Pewna Amerykanka potrąciła kobietę i uciekła z miejsca zdarzenia. Jakież było jej zdziwienie, kiedy policja powiedziała jej od kogo wie o wypadku.

Zobacz też: stracił 40 tysięcy złotych przez wirusa

Zagraniczne media opisują historię pewnej Amerykanki, która nie udzieliła pomocy potrąconej kobiecie. Do zdarzenia doszło w piątek, w Port St. Lucie na Florydzie. Właścicielka pojazdu została bardzo szybko namierzona przez policję. Funkcjonariusze nie musieli nawet przyjeżdżać do podejrzanej - zadzwonili bezpośrednio na jej numer. Spytali ją, czy uczestniczyła w wypadku. Kobieta zaprzeczyła. Wtedy funkcjonariusze szybko udowodnili, że kobieta kłamie.

"Pani samochód zadzwonił do nas mówiąc, że brała pani udział w wypadku. Nie robiłby tego bez powodu. Czy opuściła pani miejsce zdarzenia?" - spytano kobietę.

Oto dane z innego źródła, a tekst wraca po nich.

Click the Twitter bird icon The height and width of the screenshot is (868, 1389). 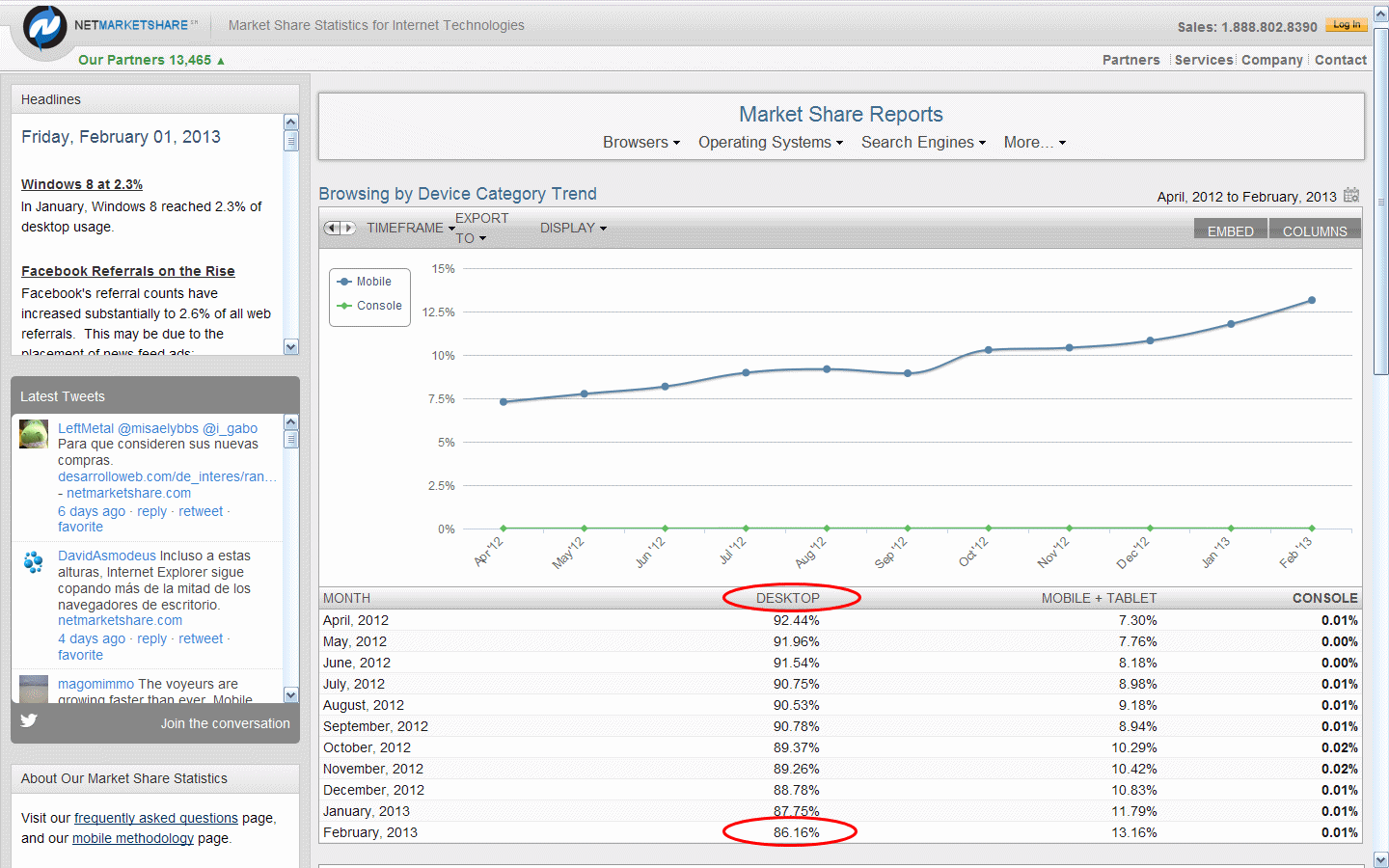coord(29,720)
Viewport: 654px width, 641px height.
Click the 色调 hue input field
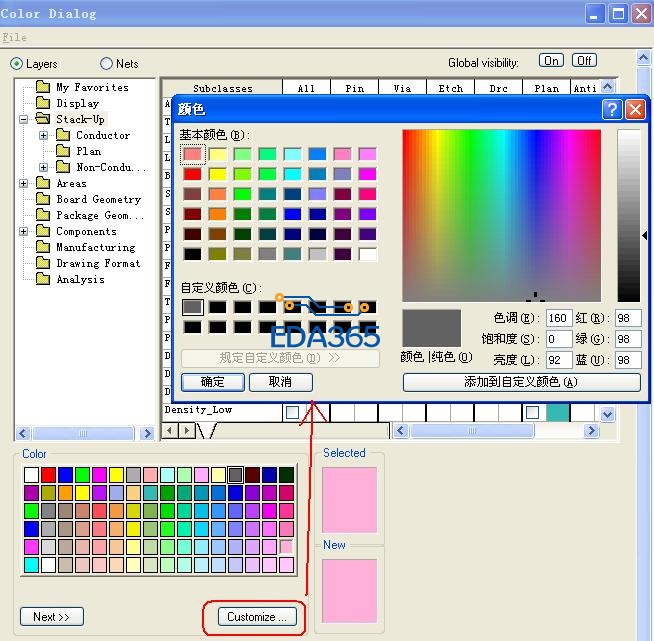click(558, 318)
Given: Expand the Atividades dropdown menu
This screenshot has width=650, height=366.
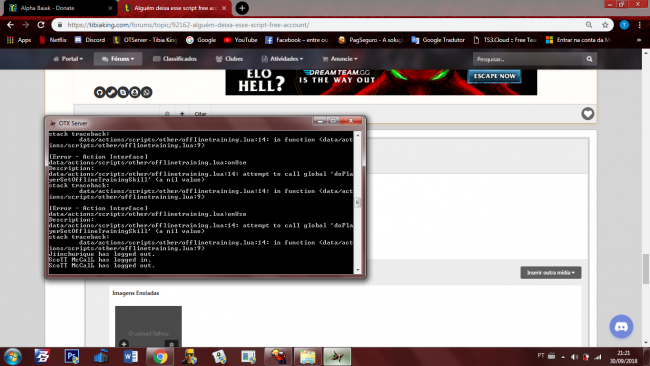Looking at the screenshot, I should point(282,59).
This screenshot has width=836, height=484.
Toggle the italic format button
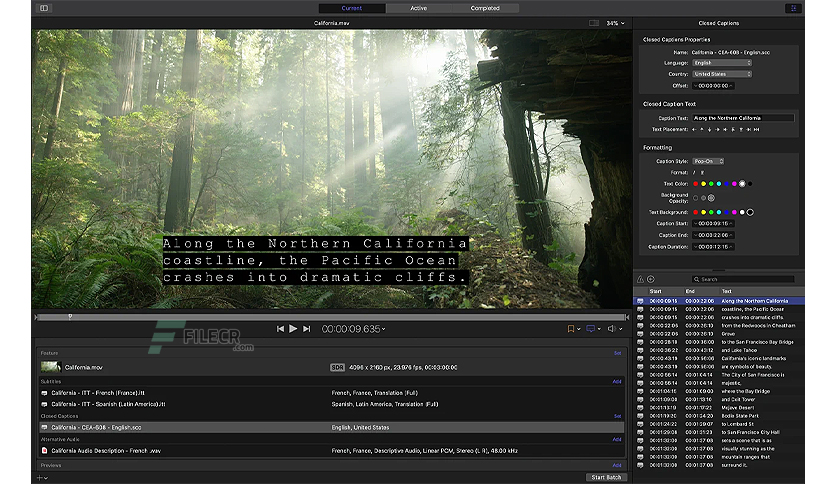(694, 173)
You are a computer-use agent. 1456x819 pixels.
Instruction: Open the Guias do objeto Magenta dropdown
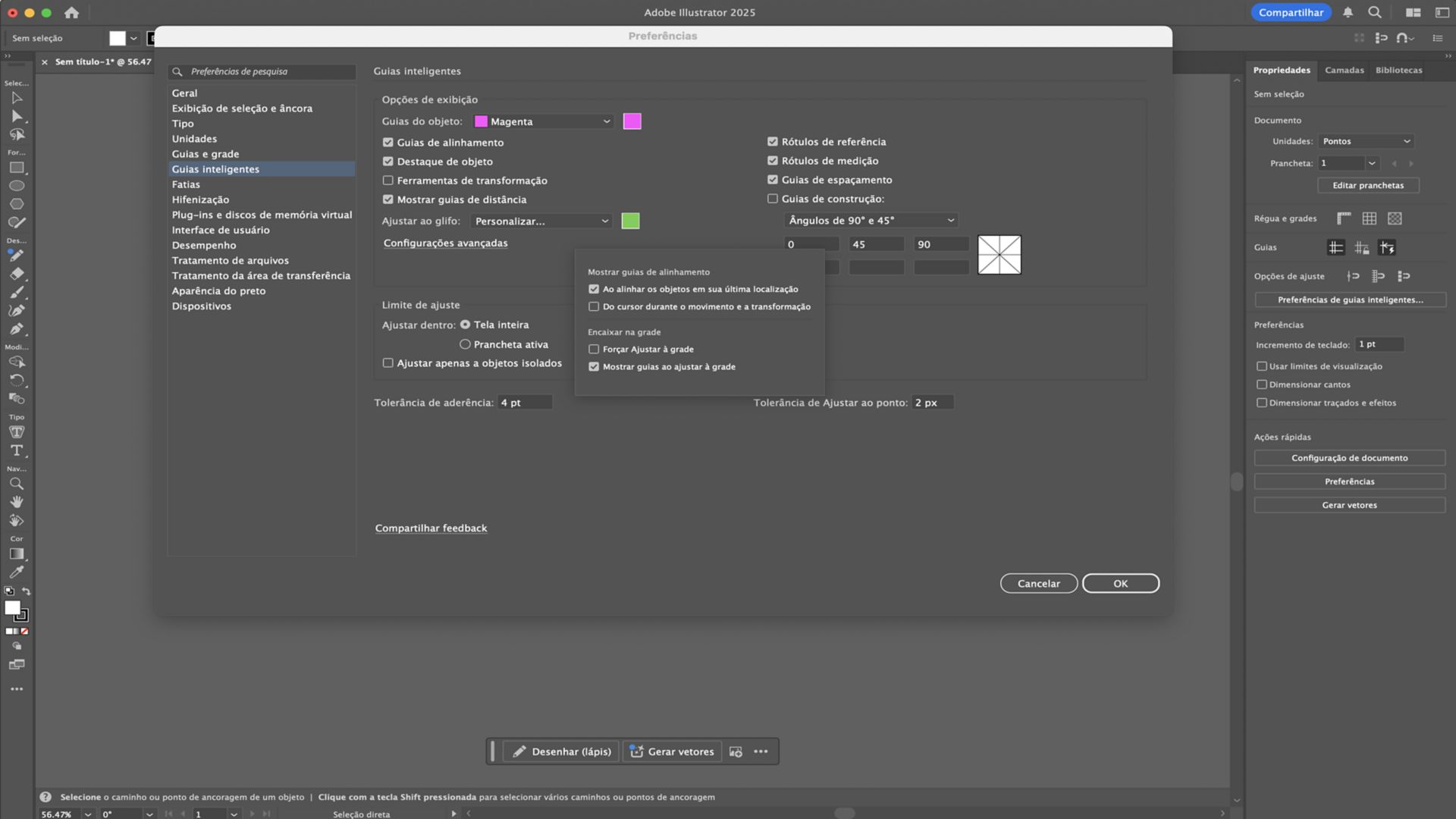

Amerykanka skłamała, bo nie zdawała sobie sprawy z tego, że nie ma to sensu. Jej Ford wyposażony jest bowiem w system SYNC, który automatycznie informuje policję o tego typu zdarzeniach. Podaje model pojazdu i dane z GPS.

 

Od 2018 samochód doniesie na każdego

Wszystkie nowe samochody sprzedawane w Unii Europejskiej będą musiały być wyposażone w układ powiadamiający o wypadku. Po pierwsze ma to skrócić czas przybycia służb ratunkowych (nawet o połowę), po drugie ma zniechęcić kierowców do ucieczki.

Pierwotnie eCall miał on ruszyć w tym roku, jednak termin został przesunięty. Władze Unii twierdzą, że dzięki systemowi uda się uratować 2,5 tys. osób rocznie.